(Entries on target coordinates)

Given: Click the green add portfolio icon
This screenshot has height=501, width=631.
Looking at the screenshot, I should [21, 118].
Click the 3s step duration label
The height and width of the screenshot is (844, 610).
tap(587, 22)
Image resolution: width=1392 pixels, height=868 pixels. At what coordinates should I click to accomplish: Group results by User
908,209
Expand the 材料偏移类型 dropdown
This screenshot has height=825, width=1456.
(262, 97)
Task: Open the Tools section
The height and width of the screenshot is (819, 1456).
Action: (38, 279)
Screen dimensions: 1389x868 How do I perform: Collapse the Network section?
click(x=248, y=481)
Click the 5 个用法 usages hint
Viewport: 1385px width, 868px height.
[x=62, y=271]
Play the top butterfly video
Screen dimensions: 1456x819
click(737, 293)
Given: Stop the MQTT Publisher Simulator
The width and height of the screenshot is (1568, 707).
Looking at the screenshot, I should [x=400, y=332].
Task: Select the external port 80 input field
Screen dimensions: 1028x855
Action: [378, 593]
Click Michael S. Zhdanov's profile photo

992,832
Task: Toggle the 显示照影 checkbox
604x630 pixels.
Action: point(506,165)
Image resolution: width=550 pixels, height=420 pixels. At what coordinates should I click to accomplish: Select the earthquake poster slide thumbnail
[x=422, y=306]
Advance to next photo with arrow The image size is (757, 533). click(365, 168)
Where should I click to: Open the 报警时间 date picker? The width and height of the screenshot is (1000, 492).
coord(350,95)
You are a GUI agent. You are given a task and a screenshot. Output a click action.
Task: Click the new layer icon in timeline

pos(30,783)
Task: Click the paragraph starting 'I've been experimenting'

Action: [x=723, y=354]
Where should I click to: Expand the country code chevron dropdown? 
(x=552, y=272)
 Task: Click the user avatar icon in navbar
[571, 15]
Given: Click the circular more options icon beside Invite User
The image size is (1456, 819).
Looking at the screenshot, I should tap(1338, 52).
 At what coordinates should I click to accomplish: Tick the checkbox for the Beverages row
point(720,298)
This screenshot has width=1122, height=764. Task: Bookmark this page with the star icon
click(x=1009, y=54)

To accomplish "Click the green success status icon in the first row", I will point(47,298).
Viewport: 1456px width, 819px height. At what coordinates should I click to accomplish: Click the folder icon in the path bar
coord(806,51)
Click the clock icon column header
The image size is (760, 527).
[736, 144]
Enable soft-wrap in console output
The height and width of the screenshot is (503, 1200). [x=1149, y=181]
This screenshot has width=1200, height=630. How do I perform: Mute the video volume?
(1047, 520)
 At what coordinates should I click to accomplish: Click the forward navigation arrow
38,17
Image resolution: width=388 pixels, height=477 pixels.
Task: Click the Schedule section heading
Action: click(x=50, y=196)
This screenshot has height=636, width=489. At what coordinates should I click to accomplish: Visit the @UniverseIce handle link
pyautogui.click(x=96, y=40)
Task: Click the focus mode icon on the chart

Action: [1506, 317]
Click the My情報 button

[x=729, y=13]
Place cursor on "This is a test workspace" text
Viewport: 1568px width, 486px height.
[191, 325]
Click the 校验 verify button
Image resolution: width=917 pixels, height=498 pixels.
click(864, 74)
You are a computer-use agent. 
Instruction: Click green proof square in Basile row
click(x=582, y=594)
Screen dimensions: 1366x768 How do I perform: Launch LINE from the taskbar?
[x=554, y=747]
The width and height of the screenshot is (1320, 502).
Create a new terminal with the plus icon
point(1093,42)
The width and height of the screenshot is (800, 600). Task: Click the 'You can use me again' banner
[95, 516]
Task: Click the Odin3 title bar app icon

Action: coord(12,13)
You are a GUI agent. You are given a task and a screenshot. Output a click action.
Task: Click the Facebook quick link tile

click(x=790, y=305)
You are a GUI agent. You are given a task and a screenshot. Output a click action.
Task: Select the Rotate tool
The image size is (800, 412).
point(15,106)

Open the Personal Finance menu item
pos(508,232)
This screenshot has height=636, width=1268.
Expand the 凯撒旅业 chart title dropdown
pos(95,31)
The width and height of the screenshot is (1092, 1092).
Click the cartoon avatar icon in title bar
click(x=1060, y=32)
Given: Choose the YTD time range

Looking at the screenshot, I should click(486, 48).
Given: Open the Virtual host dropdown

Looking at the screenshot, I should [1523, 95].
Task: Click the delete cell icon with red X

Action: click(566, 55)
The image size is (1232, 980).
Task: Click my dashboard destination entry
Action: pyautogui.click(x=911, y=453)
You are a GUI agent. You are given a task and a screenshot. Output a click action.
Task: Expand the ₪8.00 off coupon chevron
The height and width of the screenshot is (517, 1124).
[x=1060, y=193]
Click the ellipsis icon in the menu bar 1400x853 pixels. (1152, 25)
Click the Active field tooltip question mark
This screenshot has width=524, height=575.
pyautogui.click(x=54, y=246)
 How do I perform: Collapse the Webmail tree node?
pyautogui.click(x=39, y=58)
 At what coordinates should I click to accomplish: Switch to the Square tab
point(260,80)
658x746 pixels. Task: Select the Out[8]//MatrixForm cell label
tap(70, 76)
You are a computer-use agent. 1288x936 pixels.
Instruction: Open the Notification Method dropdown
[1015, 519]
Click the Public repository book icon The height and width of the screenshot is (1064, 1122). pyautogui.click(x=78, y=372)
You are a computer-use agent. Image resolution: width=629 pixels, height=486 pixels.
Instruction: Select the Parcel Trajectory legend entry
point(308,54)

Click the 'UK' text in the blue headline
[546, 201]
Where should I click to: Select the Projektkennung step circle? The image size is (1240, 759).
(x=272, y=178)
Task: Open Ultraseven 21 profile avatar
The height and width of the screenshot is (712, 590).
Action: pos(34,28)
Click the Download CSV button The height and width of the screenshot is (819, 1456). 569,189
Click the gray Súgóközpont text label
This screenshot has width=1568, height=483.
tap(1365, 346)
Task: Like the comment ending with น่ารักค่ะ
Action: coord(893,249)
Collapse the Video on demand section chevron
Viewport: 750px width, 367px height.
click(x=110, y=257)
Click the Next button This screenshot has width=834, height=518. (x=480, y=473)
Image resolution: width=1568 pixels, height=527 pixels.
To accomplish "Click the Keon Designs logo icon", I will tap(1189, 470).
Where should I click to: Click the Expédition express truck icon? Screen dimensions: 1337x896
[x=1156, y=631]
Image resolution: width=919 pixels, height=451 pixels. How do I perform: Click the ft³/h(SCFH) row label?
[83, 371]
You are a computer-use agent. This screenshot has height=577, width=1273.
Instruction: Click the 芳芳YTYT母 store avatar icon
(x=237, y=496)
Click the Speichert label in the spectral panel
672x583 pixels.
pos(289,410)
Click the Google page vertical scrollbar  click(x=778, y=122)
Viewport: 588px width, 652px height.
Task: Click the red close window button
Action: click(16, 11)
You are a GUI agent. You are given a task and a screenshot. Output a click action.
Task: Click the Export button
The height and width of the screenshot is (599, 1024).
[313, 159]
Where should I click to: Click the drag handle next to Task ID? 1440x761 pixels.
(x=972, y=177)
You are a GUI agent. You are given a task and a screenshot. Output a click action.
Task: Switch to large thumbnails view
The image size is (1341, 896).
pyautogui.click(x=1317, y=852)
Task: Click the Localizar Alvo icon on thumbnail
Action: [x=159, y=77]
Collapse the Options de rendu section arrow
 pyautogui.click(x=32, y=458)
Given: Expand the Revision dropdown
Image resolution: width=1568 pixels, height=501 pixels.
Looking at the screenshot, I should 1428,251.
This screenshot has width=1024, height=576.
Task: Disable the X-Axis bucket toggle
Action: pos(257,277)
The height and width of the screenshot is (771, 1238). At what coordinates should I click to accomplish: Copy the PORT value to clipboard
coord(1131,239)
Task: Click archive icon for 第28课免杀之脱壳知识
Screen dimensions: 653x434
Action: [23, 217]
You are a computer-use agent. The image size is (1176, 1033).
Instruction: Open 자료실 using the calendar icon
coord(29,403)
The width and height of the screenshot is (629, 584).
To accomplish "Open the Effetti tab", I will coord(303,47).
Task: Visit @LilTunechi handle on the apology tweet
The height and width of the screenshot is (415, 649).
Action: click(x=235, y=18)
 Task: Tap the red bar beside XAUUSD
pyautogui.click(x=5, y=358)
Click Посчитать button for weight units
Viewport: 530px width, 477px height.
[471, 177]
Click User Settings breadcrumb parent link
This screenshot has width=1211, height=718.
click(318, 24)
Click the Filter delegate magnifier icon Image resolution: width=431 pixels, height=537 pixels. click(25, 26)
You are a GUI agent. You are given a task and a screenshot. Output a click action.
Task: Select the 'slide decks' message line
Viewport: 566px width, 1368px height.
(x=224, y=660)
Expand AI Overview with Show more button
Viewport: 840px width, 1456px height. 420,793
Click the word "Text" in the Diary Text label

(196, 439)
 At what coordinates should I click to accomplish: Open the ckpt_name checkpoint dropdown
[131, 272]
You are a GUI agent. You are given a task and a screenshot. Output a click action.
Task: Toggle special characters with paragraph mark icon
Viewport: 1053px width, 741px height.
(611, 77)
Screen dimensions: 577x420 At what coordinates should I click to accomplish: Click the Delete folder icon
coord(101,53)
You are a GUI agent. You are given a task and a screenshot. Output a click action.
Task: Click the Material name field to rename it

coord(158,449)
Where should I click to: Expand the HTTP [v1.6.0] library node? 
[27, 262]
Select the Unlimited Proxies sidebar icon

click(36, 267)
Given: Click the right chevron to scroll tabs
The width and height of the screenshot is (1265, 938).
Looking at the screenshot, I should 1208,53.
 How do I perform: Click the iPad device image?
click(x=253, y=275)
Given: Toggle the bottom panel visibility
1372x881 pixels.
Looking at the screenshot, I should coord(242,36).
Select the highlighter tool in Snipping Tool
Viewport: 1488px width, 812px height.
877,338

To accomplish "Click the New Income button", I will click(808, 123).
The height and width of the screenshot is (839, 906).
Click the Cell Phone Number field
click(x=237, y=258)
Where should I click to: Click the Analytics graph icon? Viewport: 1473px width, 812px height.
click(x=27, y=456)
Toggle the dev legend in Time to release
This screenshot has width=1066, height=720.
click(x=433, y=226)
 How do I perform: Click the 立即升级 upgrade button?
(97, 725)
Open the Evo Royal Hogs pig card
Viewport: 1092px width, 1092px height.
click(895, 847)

* [Task to carry out] Can you echo the listing line for line, starting at its first line and stopping after the line that contains "click(737, 293)", with nothing else?

* [Answer in full]
Given: Click the green add portfolio icon
This screenshot has height=501, width=631.
Looking at the screenshot, I should [21, 118].
Click the 3s step duration label
The height and width of the screenshot is (844, 610).
tap(587, 22)
Image resolution: width=1392 pixels, height=868 pixels. At what coordinates should I click to accomplish: Group results by User
908,209
Expand the 材料偏移类型 dropdown
This screenshot has height=825, width=1456.
(262, 97)
Task: Open the Tools section
The height and width of the screenshot is (819, 1456).
Action: (38, 279)
Screen dimensions: 1389x868 How do I perform: Collapse the Network section?
click(x=248, y=481)
Click the 5 个用法 usages hint
Viewport: 1385px width, 868px height.
[x=62, y=271]
Play the top butterfly video
Screen dimensions: 1456x819
click(737, 293)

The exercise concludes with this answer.